_INSTRUCTIONS FOR THE TASK_:
Retype the data exactly, starting from the first line and ending with the line that contains "Describe the element at coordinates (684, 102)".

_DATA FOR PROCESSING_:
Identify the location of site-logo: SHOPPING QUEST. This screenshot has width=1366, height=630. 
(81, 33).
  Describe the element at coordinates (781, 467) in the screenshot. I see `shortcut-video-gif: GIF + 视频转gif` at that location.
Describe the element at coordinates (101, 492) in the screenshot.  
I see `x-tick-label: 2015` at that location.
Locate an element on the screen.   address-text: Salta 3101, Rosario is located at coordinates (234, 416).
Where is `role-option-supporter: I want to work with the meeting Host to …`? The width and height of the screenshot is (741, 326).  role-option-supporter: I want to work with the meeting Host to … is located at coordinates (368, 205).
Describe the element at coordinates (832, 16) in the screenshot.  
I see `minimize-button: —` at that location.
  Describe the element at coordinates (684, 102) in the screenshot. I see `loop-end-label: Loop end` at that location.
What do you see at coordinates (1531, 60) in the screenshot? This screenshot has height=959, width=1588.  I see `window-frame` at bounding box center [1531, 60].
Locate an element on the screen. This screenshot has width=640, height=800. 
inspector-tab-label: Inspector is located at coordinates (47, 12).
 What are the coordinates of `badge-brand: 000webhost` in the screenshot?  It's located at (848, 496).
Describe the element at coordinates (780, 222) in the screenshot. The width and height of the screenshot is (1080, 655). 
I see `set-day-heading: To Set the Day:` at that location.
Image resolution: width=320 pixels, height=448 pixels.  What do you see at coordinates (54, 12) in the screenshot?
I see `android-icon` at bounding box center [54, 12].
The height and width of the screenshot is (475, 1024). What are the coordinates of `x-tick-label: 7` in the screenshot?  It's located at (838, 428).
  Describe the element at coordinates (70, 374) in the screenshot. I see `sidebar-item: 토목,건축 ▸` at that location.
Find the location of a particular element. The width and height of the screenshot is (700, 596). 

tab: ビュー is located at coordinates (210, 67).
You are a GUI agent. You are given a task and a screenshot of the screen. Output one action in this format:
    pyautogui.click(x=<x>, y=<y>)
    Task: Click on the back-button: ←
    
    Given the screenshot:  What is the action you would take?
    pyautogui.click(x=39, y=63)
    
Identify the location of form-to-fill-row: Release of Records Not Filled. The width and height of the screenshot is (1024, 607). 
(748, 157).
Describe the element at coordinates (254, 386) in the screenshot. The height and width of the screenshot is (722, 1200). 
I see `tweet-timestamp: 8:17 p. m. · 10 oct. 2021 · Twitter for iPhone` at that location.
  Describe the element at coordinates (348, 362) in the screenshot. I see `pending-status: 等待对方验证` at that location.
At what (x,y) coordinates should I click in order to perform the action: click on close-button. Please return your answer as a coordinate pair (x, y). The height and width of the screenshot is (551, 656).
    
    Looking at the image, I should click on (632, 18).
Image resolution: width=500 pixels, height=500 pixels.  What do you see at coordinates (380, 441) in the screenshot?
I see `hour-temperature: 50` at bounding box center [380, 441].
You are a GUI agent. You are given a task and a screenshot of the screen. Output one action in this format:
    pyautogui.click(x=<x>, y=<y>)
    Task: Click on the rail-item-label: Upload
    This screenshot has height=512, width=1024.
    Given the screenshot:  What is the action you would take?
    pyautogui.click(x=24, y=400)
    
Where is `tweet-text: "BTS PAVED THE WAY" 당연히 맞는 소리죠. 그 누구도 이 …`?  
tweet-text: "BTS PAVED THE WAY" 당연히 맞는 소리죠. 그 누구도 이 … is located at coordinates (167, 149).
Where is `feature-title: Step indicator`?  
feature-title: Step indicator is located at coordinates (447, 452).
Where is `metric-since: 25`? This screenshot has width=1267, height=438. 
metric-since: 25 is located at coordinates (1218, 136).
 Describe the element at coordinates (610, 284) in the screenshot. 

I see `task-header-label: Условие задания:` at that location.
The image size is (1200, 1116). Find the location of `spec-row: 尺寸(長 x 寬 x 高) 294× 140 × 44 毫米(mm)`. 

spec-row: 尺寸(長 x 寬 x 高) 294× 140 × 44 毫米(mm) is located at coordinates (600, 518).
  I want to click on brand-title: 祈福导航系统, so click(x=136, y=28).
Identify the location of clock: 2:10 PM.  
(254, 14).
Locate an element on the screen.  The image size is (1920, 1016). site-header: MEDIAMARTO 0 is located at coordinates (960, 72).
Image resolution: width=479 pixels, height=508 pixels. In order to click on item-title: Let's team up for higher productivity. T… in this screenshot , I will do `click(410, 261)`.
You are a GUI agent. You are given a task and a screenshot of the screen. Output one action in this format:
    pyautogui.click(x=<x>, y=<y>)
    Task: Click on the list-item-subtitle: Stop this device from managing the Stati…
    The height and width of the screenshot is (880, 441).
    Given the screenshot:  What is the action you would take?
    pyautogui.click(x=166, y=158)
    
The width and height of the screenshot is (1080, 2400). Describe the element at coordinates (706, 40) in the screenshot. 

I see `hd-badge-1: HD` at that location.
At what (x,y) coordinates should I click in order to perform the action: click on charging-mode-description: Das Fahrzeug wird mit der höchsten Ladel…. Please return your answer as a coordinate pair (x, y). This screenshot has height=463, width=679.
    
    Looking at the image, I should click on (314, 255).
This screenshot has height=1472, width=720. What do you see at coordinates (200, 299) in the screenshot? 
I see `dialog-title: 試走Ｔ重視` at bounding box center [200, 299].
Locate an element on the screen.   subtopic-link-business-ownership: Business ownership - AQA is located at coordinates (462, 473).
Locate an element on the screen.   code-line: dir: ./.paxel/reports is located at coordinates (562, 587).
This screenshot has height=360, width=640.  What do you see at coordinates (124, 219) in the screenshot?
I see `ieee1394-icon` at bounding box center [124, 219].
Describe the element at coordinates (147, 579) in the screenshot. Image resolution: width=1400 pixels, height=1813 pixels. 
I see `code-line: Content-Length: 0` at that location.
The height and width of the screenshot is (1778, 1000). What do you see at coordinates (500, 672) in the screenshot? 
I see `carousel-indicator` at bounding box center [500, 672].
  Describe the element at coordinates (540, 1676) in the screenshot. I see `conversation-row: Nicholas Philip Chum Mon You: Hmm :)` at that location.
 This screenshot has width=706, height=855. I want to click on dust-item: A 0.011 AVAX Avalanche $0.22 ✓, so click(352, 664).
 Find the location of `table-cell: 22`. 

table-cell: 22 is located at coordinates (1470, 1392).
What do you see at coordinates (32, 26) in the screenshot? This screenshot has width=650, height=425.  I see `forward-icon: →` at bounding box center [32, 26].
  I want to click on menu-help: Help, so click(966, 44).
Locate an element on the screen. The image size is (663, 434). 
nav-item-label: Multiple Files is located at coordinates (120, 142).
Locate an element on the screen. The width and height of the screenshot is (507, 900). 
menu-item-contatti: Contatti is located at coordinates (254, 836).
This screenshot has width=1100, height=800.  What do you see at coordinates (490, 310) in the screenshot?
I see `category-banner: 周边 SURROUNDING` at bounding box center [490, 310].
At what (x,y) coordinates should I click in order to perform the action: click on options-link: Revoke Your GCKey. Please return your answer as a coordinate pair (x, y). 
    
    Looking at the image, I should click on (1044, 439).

_RESPONSE TO THE EXERCISE_:
Identify the location of site-logo: SHOPPING QUEST. This screenshot has width=1366, height=630. 
(81, 33).
  Describe the element at coordinates (781, 467) in the screenshot. I see `shortcut-video-gif: GIF + 视频转gif` at that location.
Describe the element at coordinates (101, 492) in the screenshot.  
I see `x-tick-label: 2015` at that location.
Locate an element on the screen.   address-text: Salta 3101, Rosario is located at coordinates (234, 416).
Where is `role-option-supporter: I want to work with the meeting Host to …`? The width and height of the screenshot is (741, 326).  role-option-supporter: I want to work with the meeting Host to … is located at coordinates (368, 205).
Describe the element at coordinates (832, 16) in the screenshot.  
I see `minimize-button: —` at that location.
  Describe the element at coordinates (684, 102) in the screenshot. I see `loop-end-label: Loop end` at that location.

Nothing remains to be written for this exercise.